All this time, Tudge Juechter was watching. Not yet a person in charge, he had seen the trials and tribulations as the Corvette evolved. But he will be tasked with overseeing perhaps the biggest evolution in auto history, the transition from a mid-front engine to having an LT2 engine behind the driver. And there’s a valid argument to make that without Corvette Racing’s success over the years when the green light was given, the C8 wouldn’t be in its current form.
“Tadge knew that this was going to be a pretty high mountain to climb, because the goal was, for the first time, that we were actually going to be working together, the race car design people and the production team people, going to work together designing and building. this C8. And we’re going to do it at a level previously unknown to absolutely anyone, to any manufacturer. Tadge is committed, and he’s just a pitbull, getting things done for us. And the results are simply amazing,” Fehan notes, his enthusiasm for the results evident in his voice.

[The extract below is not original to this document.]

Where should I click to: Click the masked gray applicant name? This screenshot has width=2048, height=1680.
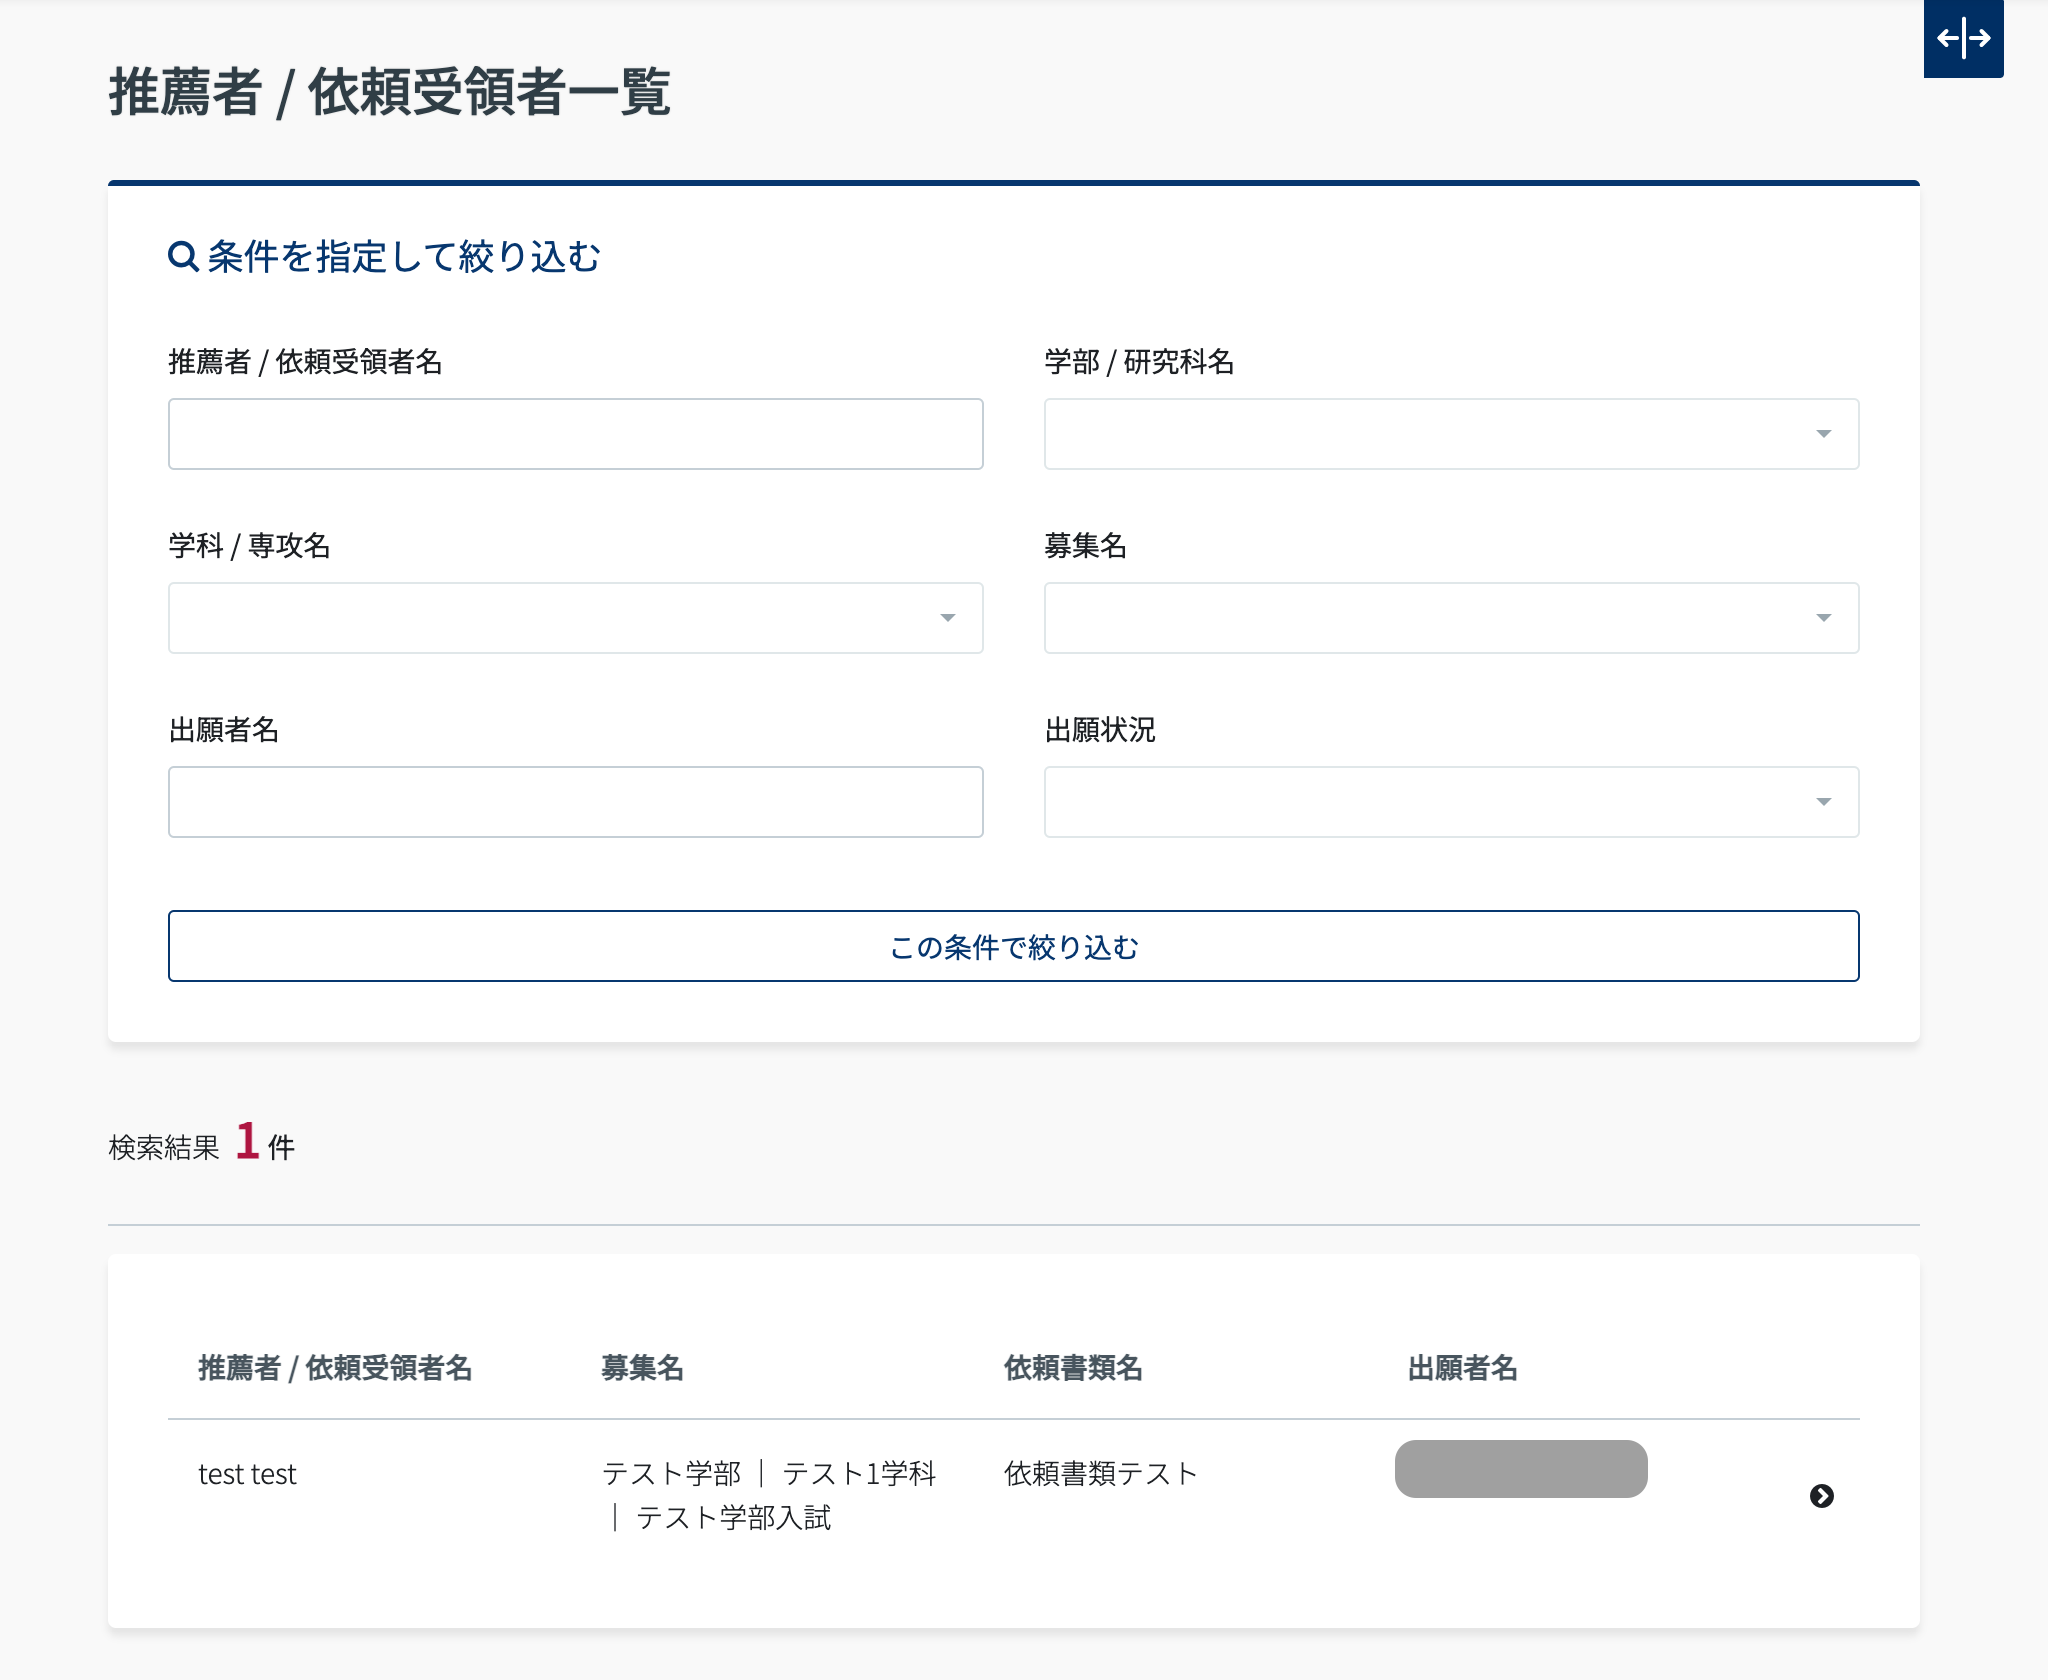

“Tadge is a very torpedo, full speed guy up front. He’s going to get this done, and he’s fighting for it. That’s why this car is as good as it is. That, to me, from that 1996 presentation, was a car that embodied everything I could ever dream or imagine what a racing program could do. This is truly the final distillation of everyone’s 25 years of extraordinary efforts,” Fehan concluded.
For the 2022 season, Corvette is splitting its efforts, running modified versions of the C8.R in the GTD Pro in the IMSA WeatherTech SportsCar Championship and the C8.R GTE car in the full World Endurance Championship. The two programs came together at Daytona, and together again for 24 Hours of Le Mans. Sunday will reveal whether the final version of the GTE car wins at the Circuit de la Sarthe, and C8 can count Le Mans wins on its resume, before the GT3 era kicks off.